■ Instructions for the task
Repeat the entries below exactly. Drop the pictures.

>>>

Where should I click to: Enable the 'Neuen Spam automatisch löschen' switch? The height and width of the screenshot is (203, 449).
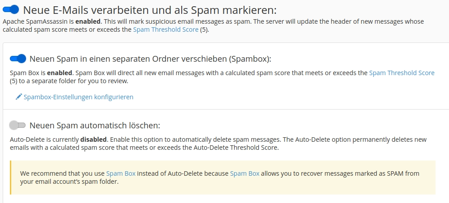(x=18, y=125)
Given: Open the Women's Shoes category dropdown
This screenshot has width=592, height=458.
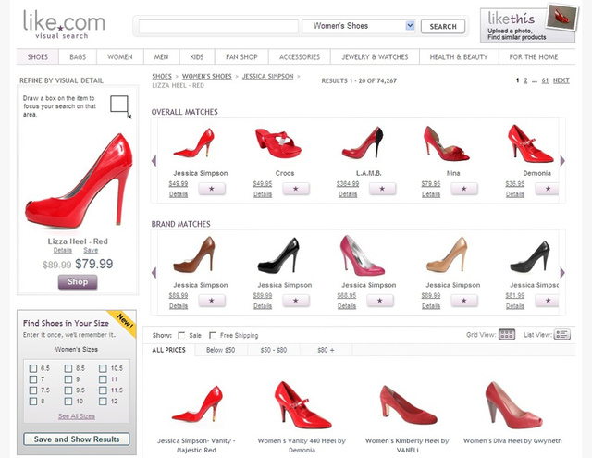Looking at the screenshot, I should (x=359, y=26).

<<<

■ Reply
Where should I click to: Enable the 'Neuen Spam automatisch löschen' switch? The height and width of the screenshot is (203, 449).
(x=18, y=125)
Given: Open the Women's Shoes category dropdown
This screenshot has width=592, height=458.
Looking at the screenshot, I should (x=359, y=26).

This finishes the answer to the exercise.